Apparently anticipating a sermon, Harder interrupted. “It’s actually a really simple question: yes or no.”

Monsef continued with “It can be physical, it can be psychological, it can be emotional, and it can be cyber.”

Harder tried again: “In this case, do you believe that this is discriminating against girls?”

Monsef replied with a boilerplate statement that women “have a fundamental right to be able to control their reproductive health,” which Harder interrupted to insist she stick to the topic: sex-selective abortion.

After some more sniping, Harder asked the question again: “Do you believe that sex-selective abortions, as identified by the Canadian Medical Association in 2012, are gender-based violence, yes or no?”

But when it became clear that Monsef would respond only in more platitudes, Harder curtly cut her off with several “thank yous” until the minister stopped talking.

“She did a fabulous job,” Gunnarson said. “We applaud it.”

He expressed hope that Harder and other pro-life MPs “keep it up.” He explained that the Liberal position was “No violence is being done because the unborn girls are not persons but merely lumps of tissue.” He added, “They are like the Flat Earth Society. They won’t admit the science” showing that each fetus has its own DNA and its own organs functioning independently of the mother.

“It makes you sick that this is happening in Canada,” Gunnarson said.

In 2012, British Columbia Tory MP Mark Warawa introduced Motion 408 in the House of Commons that condemned sex-selective abortion, but a rules subcommittee dominated by opponents deemed it out of order.

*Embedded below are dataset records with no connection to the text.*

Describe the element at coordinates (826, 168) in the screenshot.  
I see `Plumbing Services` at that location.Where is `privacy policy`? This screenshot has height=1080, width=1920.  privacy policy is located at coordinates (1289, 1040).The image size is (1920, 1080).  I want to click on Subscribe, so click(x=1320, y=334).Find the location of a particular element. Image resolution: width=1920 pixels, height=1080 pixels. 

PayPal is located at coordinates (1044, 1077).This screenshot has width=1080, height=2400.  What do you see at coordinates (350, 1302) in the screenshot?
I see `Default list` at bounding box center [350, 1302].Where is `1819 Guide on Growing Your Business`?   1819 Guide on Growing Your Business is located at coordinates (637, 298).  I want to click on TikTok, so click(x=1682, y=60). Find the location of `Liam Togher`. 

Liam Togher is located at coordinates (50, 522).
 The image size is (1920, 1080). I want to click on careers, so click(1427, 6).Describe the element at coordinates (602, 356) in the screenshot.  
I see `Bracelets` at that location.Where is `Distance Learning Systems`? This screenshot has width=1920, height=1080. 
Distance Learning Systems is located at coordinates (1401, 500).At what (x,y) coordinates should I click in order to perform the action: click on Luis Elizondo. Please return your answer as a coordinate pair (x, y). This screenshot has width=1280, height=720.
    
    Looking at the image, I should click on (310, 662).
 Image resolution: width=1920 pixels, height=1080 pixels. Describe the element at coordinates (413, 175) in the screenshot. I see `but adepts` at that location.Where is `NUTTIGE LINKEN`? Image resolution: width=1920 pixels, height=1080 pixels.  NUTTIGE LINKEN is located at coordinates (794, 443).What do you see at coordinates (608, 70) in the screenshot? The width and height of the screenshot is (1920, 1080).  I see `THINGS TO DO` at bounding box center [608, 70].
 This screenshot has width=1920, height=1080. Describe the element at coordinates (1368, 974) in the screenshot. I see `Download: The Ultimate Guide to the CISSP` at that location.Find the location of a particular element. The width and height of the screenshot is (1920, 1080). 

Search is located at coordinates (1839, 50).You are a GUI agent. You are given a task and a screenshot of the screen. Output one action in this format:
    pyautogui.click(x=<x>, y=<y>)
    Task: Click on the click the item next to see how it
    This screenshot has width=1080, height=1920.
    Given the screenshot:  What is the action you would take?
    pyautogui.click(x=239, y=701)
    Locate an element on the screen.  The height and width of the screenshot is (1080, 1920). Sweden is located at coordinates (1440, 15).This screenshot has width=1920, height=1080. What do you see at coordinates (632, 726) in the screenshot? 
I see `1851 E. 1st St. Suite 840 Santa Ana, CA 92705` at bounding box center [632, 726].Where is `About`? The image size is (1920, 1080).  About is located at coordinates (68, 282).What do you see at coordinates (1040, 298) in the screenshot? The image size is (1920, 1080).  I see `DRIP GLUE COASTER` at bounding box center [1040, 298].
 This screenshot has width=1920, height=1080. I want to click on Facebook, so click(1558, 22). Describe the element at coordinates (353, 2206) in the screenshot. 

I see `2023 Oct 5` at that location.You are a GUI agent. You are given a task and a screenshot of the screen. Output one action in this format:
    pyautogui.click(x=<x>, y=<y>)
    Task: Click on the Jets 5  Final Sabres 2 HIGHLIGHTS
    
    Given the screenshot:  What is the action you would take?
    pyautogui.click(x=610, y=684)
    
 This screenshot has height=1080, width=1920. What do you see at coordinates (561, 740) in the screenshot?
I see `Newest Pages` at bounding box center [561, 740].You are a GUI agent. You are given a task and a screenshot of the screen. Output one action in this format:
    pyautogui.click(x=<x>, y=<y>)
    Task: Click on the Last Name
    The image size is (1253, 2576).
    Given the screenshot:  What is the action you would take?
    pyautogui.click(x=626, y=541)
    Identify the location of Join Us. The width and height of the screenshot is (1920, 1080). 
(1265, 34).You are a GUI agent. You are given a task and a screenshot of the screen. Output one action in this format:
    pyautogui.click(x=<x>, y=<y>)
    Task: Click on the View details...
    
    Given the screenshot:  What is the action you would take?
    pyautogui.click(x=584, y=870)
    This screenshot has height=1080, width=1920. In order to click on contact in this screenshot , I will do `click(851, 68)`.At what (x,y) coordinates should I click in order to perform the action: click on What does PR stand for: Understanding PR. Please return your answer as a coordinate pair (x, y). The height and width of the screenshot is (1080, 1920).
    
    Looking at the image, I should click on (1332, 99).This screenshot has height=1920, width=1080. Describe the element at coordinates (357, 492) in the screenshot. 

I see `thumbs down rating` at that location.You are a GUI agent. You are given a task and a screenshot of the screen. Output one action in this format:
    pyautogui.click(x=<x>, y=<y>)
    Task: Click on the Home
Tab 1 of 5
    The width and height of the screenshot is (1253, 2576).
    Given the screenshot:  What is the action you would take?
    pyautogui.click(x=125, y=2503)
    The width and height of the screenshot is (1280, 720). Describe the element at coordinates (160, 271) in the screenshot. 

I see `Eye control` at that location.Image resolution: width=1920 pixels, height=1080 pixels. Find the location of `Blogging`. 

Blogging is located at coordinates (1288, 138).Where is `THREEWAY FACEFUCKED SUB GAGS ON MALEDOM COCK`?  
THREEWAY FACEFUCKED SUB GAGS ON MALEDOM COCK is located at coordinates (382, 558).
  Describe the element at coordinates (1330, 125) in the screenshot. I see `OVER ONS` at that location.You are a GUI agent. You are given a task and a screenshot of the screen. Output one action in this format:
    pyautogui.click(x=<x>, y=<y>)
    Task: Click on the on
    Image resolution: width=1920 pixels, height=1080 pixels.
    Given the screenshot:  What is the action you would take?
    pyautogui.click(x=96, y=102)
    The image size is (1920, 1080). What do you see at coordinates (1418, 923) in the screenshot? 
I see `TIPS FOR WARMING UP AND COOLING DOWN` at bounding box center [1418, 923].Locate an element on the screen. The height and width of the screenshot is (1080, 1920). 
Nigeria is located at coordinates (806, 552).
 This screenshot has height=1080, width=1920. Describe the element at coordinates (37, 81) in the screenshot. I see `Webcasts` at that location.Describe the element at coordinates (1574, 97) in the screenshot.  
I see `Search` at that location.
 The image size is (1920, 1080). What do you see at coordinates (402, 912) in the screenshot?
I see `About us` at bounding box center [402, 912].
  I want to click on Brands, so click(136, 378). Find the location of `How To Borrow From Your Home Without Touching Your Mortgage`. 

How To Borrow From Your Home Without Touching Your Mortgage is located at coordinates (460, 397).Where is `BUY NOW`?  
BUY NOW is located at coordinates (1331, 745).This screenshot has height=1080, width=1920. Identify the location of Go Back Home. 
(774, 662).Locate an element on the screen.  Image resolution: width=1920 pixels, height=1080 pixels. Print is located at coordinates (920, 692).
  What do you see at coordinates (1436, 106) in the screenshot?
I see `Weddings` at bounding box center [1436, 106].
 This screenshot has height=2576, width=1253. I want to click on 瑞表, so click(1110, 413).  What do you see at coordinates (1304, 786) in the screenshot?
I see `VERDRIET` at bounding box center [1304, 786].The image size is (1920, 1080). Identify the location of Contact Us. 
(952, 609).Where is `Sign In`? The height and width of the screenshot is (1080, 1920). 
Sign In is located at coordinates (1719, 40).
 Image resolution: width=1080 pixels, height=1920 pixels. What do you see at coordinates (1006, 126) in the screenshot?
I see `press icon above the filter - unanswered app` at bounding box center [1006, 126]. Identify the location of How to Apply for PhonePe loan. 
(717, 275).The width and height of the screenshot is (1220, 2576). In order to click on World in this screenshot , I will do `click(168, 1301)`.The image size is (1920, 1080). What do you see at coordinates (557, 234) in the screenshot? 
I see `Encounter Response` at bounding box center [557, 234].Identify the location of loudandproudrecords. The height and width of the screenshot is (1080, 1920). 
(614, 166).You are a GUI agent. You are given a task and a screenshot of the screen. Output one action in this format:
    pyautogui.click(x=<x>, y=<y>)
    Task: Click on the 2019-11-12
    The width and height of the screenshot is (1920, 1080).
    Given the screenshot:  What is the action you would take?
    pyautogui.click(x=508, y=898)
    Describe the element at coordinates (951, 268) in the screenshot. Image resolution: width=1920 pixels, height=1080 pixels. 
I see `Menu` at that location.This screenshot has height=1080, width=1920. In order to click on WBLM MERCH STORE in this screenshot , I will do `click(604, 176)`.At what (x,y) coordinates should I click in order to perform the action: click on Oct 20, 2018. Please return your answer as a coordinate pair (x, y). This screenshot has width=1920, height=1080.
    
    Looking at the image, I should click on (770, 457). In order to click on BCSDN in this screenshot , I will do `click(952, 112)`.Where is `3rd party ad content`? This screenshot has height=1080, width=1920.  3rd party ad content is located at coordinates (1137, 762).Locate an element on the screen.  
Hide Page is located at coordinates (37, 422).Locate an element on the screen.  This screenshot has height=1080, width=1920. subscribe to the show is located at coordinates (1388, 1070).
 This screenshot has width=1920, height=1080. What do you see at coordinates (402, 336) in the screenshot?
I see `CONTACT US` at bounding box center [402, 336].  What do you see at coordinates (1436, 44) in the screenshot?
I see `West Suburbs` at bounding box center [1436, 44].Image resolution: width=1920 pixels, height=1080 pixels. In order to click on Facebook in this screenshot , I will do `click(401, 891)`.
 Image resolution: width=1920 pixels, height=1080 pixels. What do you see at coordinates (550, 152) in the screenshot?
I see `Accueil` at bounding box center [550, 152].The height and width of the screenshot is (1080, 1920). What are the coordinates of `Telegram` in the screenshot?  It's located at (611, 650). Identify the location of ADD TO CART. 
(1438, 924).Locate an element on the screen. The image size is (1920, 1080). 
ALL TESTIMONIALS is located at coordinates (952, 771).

That same year the Canadian Medical Association Journal reported that Canada had become “a haven for parents who would terminate female fetuses in favor of having sons.”

An editorial in the same issue called for testing facilities to withhold the gender of unborn children and said sex-selective abortion was most common among immigrants from India and Southeast Asia. However, the BC College of Physicians and Surgeons rejected the idea.

The Abortion Rights Coalition of Canada accused Warawa, but not the CMAJ, of “covert racism” and questioned any research suggesting sex-selection abortions were more prevalent in Canada than anywhere else.

More recently, the leader of ARCC, Joyce Arthur, told LifeSiteNews that her group is opposed to the social or cultural beliefs behind gender-based abortion. However, education, not criminalization, is the solution.

“Being pro-choice means the woman gets to decide for her own reasons and we don’t have to agree with them to support her right to abortion,” Arthur said. “Women do not have to state a reason for abortion in Canada.”

In fact, ARCC maintains that efforts to stop sex-selection abortions are just the first step to bans on all abortions.

“They believe completely in the slippery slope,” Gunnarson said. “If they concede there is even a hair, even a degree of truth to concerns about sex-selection abortion, they believe eventually all abortion will be banned.”

But this exposes the problem that radical feminism’s “love affair with abortion” poses for the Liberal government, said Gunnarson. It commits them to unpopular and clearly anti-females activities such as gender-selection abortion. When Harder challenged Monsef, she could only avoid answering.

In 2015, a left-liberal website called Press Progress listed Harder among 86 Conservative candidates in Canada who “will vote against women’s reproductive rights.” However, Campaign Life Coalition has not given her its unqualified approval because of a report that she expressed support for so-called reproductive rights at an all-candidates meeting during the last election campaign. Harder’s campaign manager claimed she was misquoted. Harder has declined to be interviewed about the incident in the past and did so again this week.